The ductal cells of the pancreas exhibit morphologic heterogeneity along the length of the acinus. The duct cells closest to the acinus are squamous, with very few cytoplasmic vesicles and numerous mitochondria. These morphological features correspond to different modes of fluid transport, whereas the cells further distal to the acinus are more rounded with more cytoplasmic granules and vesicles and secrete proteins. These differences correlate with the morphological characteristics of solute-transport proteins.
The pancreas is a gland containing both endocrine and exocrine glandular tissue. Exocrine tissue makes up 99 percent of the pancreas, while endocrine tissue comprises the remaining 1%. Exocrine cells are grouped in acini clusters and secrete digestive enzymes. The ducts of these acini merge to form the pancreatic duct. The pancreatic duct delivers these digestive enzymes to the duodenum.
Pancreatic ducts consist of two main elements: the intra-acinar and the intercalated duct. The intra-acinar ducts are composed of flat or cuboidal epithelia that connect to form the acini. The intercalated ducts connect to form the larger, intralobular ducts. The larger interlobular ducts are lined with columnar epithelia. Centroacinar cells line the interlobular ducts, which branch off into 20 branch ducts. The latter empties into the main pancreatic duct.

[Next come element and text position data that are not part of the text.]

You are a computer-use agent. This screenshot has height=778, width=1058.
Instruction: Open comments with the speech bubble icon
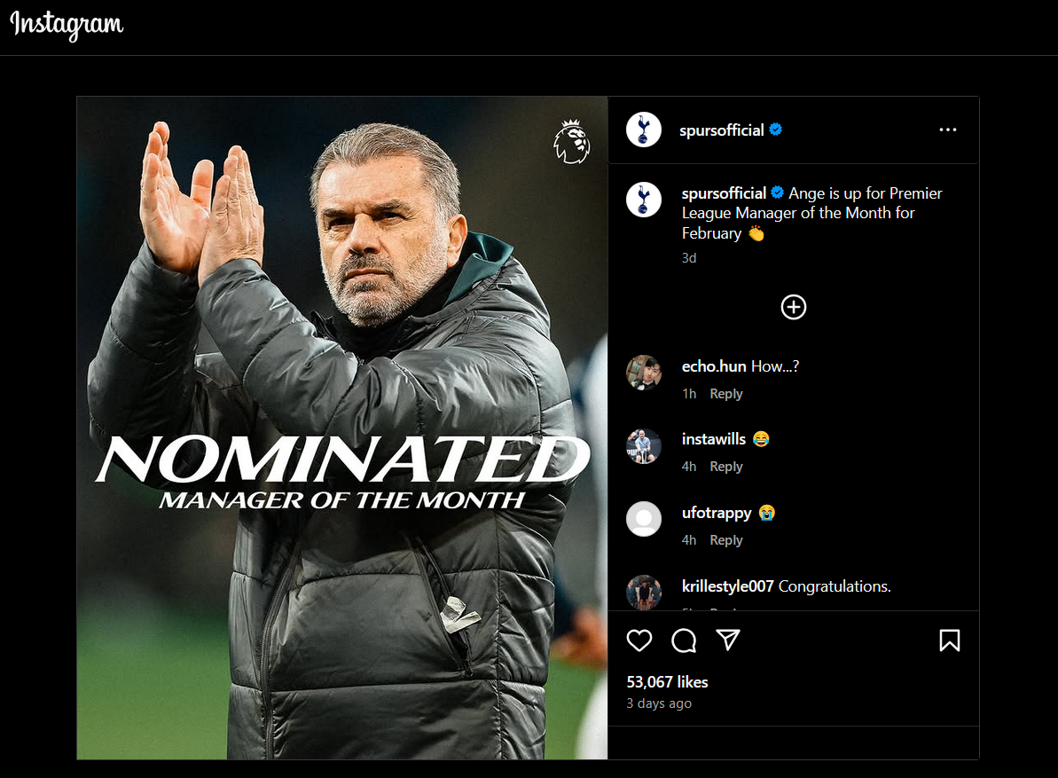pyautogui.click(x=684, y=640)
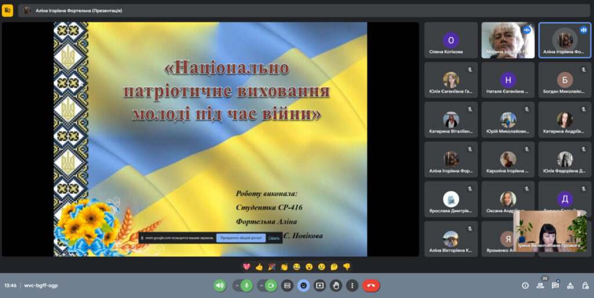Select Олена Котікова participant tile
Viewport: 594px width, 298px height.
451,41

In a hamster, the pancreatic ductal goblet cells can be considered a model for human mucus-secreting cells. Goblet cells are simple columnar epithelial cells that secrete gel-forming mucins and vesicles. When stressed, they also secrete by apocrine means. The cells can be identified by their goblet-like shape, with an apical portion that resembles a cup and a basal section that lacks granules.
Intraductal papillary mucinous neoplasm
Intraductal papillary mukineoplasm (IPMN) is a morphologically and biologically heterogeneous group of neoplasms of the pancreas. This study aims to evaluate the clinical features and survival of invasive IPMN and background IPMN. The study cohort included 61 patients with invasive IPMN and 570 with pancreatic ductal adenocarcinoma. The authors used a stage-matched Cox proportional hazard model to analyze the prognosis.
Although the natural growth rate of pancreatic ductal carcinomas is unknown, studies have demonstrated a rapid progression of these tumors. The 7-mm pancreatic duct adenocarcinoma mass increased to 13 mm in about 22 months. This mass required surgical resection. The survival rate of patients with this type of tumor is about 80 percent. However, the prognosis is not as favorable as that of invasive pancreatic ductal cancer.